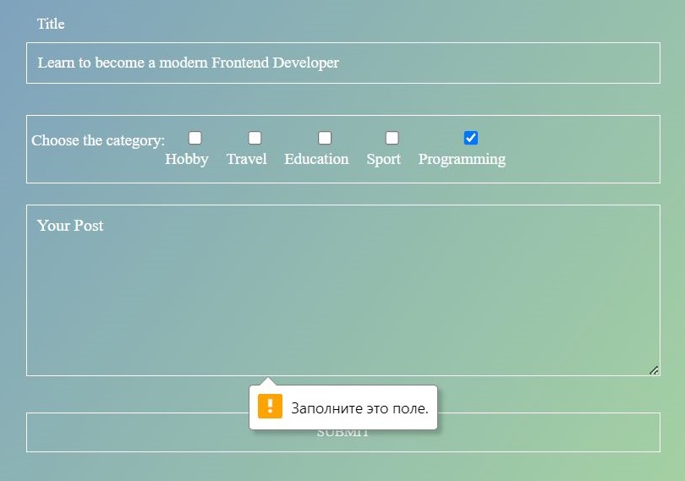The height and width of the screenshot is (481, 685).
Task: Tick the Travel checkbox
Action: [255, 138]
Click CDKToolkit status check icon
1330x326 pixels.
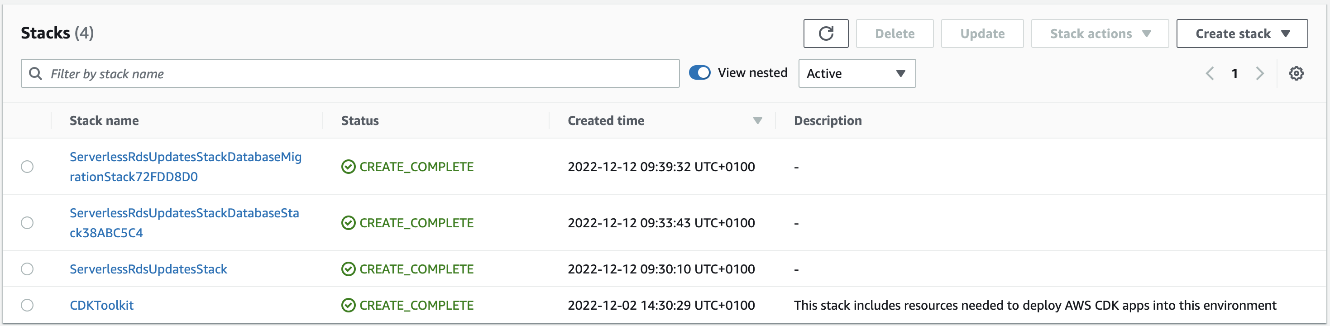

- [PROBLEM REQUIREMENTS] Reproduce every line of the records above verbatim, omitting the pictures.

- [ANSWER FOR THIS EXERCISE]
The height and width of the screenshot is (481, 685).
Task: Tick the Travel checkbox
Action: [255, 138]
Click CDKToolkit status check icon
1330x326 pixels.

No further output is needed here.